I'd like to improve the performance of convolution using python, and was hoping for some insight on how to best go about improving performance.
I am currently using scipy to perform the convolution, using code somewhat like the snippet below:
import numpy
import scipy
import scipy.signal
import timeit
a=numpy.array ( [ range(1000000) ] )
a.reshape(1000,1000)
filt=numpy.array( [ [ 1, 1, 1 ], [1, -8, 1], [1,1,1] ] )
def convolve():
global a, filt
scipy.signal.convolve2d ( a, filt, mode="same" )
t=timeit.Timer("convolve()", "from __main__ import convolve")
print "%.2f sec/pass" % (10 * t.timeit(number=10)/100)

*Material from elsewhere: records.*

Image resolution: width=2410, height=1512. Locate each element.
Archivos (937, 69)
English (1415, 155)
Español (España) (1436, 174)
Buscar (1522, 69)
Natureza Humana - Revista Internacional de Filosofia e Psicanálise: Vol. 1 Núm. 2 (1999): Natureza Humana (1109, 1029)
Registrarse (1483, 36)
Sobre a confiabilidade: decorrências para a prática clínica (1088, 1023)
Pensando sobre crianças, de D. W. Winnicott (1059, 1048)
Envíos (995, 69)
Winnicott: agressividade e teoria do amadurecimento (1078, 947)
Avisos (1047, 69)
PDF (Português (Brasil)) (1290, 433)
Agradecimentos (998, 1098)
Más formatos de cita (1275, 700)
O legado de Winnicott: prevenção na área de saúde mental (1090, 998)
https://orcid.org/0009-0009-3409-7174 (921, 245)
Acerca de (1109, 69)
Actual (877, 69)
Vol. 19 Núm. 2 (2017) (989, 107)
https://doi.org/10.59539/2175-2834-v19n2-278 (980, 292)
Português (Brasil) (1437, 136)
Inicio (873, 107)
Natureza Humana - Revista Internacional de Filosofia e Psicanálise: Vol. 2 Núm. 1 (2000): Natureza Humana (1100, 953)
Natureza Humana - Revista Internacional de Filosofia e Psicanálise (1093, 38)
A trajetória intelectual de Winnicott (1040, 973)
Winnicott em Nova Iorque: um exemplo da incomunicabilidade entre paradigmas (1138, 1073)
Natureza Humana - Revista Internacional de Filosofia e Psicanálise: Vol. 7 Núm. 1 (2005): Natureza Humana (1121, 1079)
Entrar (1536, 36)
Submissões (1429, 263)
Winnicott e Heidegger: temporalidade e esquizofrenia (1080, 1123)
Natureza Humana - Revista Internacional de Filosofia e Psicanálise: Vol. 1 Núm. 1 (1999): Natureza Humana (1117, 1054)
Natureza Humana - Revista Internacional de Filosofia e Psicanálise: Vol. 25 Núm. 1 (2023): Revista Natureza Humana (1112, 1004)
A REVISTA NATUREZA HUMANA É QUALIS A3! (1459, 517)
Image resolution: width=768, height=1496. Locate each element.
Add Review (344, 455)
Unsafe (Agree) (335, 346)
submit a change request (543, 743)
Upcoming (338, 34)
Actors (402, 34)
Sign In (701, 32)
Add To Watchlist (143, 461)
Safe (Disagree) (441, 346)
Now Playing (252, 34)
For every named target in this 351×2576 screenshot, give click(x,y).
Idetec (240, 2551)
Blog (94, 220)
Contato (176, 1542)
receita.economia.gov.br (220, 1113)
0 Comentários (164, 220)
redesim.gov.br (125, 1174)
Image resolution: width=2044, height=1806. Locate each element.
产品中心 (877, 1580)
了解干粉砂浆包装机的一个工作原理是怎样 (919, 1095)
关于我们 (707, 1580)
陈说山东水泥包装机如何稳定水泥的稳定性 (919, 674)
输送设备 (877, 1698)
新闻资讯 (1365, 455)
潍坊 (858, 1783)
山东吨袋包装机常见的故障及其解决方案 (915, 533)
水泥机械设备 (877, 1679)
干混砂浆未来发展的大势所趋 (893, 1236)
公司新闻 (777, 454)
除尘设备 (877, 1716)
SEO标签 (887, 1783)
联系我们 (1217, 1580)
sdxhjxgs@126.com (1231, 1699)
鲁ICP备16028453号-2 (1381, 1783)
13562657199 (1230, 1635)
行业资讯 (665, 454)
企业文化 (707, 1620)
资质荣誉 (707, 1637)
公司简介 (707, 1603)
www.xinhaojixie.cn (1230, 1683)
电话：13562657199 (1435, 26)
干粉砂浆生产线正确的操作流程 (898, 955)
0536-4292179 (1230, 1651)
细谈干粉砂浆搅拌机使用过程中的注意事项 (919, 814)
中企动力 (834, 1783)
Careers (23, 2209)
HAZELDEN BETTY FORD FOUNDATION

I am processing image data, using grayscale (integer values between 0 and 255), and I currently get about a quarter of a second per convolution. My thinking was to do one of the following:
Use corepy, preferably with some optimizations Recompile numpy with icc & ikml. Use python-cuda.
I was wondering if anyone had any experience with any of these approaches ( what sort of gain would be typical, and if it is worth the time ), or if anyone is aware of a better library to perform convolution with Numpy.
Thanks!
EDIT:
Speed up of about 10x by re-writing python loop in C over using Numpy.